- **INPUT MATERIAL**
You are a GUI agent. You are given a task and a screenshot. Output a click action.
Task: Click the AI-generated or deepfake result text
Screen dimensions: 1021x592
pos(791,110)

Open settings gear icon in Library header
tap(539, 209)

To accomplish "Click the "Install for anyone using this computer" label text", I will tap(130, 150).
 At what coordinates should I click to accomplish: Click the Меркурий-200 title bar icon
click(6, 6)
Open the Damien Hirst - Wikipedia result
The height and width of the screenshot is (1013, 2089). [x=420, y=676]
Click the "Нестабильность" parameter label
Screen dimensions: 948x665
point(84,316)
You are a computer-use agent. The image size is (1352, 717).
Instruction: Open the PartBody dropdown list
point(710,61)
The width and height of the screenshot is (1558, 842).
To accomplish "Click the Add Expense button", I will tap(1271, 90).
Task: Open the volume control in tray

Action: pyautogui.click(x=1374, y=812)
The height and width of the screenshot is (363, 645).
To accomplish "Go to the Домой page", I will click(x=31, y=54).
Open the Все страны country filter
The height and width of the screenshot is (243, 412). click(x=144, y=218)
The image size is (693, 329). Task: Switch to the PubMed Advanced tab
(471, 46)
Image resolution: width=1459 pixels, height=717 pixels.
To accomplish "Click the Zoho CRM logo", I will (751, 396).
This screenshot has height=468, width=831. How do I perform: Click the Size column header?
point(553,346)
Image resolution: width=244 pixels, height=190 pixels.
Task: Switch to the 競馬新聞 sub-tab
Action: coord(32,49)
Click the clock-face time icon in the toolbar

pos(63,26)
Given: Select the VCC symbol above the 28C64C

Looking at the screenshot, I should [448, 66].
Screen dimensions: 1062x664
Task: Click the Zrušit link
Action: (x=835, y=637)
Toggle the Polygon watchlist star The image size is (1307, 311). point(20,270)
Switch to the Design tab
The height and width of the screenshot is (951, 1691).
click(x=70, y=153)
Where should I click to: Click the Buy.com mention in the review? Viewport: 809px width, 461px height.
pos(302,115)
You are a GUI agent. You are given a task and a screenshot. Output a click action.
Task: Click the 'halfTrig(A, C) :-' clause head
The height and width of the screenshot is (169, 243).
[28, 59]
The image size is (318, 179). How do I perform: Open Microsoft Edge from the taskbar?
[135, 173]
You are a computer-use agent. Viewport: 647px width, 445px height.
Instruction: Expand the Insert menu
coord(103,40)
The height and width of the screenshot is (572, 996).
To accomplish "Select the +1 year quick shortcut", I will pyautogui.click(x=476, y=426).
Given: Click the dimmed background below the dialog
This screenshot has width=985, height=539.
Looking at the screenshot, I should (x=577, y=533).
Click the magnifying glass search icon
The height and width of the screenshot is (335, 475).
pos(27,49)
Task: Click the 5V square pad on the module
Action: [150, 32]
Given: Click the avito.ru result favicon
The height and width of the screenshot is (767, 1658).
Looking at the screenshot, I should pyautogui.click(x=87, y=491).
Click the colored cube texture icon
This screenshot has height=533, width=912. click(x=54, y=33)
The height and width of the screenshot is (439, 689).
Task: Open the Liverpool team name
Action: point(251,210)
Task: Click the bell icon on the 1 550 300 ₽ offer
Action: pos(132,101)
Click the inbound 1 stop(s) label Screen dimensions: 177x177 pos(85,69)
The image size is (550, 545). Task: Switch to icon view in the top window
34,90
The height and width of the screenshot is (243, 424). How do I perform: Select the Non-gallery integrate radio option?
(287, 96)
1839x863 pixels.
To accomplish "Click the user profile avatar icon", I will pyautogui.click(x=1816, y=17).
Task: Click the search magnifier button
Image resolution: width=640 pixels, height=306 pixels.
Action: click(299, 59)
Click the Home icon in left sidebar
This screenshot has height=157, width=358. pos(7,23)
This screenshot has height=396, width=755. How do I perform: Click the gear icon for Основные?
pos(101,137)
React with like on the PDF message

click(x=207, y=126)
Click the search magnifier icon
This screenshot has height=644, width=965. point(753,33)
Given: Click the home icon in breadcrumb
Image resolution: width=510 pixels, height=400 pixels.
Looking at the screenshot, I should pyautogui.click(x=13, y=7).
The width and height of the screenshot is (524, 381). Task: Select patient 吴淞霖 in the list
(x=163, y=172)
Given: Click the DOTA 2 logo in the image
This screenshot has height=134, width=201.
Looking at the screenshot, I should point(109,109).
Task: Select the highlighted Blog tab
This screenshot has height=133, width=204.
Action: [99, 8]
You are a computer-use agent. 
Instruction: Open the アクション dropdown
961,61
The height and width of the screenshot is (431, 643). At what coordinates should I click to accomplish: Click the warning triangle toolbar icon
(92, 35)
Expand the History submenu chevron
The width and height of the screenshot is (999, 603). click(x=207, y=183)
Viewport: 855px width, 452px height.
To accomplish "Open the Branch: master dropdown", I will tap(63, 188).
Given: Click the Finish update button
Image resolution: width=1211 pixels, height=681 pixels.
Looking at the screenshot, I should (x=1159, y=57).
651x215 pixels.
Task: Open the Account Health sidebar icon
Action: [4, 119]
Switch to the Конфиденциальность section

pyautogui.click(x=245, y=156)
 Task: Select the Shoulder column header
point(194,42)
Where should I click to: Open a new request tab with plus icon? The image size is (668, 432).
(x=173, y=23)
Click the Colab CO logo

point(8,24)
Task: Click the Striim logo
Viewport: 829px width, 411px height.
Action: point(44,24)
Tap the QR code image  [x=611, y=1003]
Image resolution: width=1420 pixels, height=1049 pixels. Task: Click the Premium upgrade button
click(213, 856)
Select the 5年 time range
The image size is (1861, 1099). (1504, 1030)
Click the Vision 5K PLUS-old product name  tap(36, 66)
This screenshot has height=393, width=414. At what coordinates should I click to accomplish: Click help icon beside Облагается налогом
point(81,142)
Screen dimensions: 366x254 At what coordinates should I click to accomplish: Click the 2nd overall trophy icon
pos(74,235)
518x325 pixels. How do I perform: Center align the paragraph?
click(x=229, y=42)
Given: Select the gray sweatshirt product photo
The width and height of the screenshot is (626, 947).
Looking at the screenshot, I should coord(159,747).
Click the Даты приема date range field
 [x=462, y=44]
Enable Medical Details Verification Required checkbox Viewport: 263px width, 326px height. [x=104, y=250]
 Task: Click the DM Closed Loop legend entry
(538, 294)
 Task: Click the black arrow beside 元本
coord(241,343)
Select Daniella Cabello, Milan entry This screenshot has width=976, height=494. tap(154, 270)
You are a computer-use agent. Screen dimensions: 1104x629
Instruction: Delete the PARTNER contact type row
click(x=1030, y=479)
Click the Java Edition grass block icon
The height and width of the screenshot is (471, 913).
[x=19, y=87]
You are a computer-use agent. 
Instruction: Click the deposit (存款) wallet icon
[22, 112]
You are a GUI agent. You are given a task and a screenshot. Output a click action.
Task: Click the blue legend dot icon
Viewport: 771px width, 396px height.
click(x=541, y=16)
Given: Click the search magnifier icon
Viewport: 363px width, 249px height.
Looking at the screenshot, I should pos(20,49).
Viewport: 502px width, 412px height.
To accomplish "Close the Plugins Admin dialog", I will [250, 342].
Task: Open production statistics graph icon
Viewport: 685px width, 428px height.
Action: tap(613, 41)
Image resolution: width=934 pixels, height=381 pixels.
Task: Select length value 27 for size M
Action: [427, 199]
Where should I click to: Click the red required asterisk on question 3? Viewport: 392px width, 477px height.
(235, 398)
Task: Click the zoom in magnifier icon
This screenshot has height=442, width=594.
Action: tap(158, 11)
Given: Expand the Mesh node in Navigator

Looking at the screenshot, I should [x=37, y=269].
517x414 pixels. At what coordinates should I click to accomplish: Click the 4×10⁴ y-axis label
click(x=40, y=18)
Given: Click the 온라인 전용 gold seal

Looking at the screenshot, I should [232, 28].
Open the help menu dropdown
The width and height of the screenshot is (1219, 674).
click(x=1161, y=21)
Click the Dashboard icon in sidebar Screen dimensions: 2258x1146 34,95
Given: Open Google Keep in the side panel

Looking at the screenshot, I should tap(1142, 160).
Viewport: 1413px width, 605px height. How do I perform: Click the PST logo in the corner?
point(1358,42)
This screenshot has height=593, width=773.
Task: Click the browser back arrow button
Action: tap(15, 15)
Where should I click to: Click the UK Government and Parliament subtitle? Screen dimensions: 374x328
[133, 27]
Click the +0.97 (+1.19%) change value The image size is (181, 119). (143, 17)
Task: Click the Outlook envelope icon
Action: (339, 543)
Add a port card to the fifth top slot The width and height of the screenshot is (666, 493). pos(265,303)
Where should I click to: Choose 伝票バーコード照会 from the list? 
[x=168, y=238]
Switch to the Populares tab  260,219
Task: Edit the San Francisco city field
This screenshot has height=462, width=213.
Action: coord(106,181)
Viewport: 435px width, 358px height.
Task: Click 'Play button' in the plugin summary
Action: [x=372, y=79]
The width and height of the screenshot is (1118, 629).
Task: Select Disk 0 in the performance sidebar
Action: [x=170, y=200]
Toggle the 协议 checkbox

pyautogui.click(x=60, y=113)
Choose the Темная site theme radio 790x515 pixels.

- **TO BE DONE**
Copy the listing word for word, from the line with "The height and width of the screenshot is (572, 996)." up to and including the line with "This screenshot has height=644, width=965.".

- **EXERCISE ANSWER**
The height and width of the screenshot is (572, 996).
To accomplish "Select the +1 year quick shortcut", I will pyautogui.click(x=476, y=426).
Given: Click the dimmed background below the dialog
This screenshot has width=985, height=539.
Looking at the screenshot, I should (x=577, y=533).
Click the magnifying glass search icon
The height and width of the screenshot is (335, 475).
pos(27,49)
Task: Click the 5V square pad on the module
Action: [150, 32]
Given: Click the avito.ru result favicon
The height and width of the screenshot is (767, 1658).
Looking at the screenshot, I should pyautogui.click(x=87, y=491).
Click the colored cube texture icon
This screenshot has height=533, width=912. click(x=54, y=33)
The height and width of the screenshot is (439, 689).
Task: Open the Liverpool team name
Action: point(251,210)
Task: Click the bell icon on the 1 550 300 ₽ offer
Action: pos(132,101)
Click the inbound 1 stop(s) label Screen dimensions: 177x177 pos(85,69)
The image size is (550, 545). Task: Switch to icon view in the top window
34,90
The height and width of the screenshot is (243, 424). How do I perform: Select the Non-gallery integrate radio option?
(287, 96)
1839x863 pixels.
To accomplish "Click the user profile avatar icon", I will pyautogui.click(x=1816, y=17).
Task: Click the search magnifier button
Image resolution: width=640 pixels, height=306 pixels.
Action: click(299, 59)
Click the Home icon in left sidebar
This screenshot has height=157, width=358. pos(7,23)
This screenshot has height=396, width=755. How do I perform: Click the gear icon for Основные?
pos(101,137)
React with like on the PDF message

click(x=207, y=126)
Click the search magnifier icon
This screenshot has height=644, width=965. point(753,33)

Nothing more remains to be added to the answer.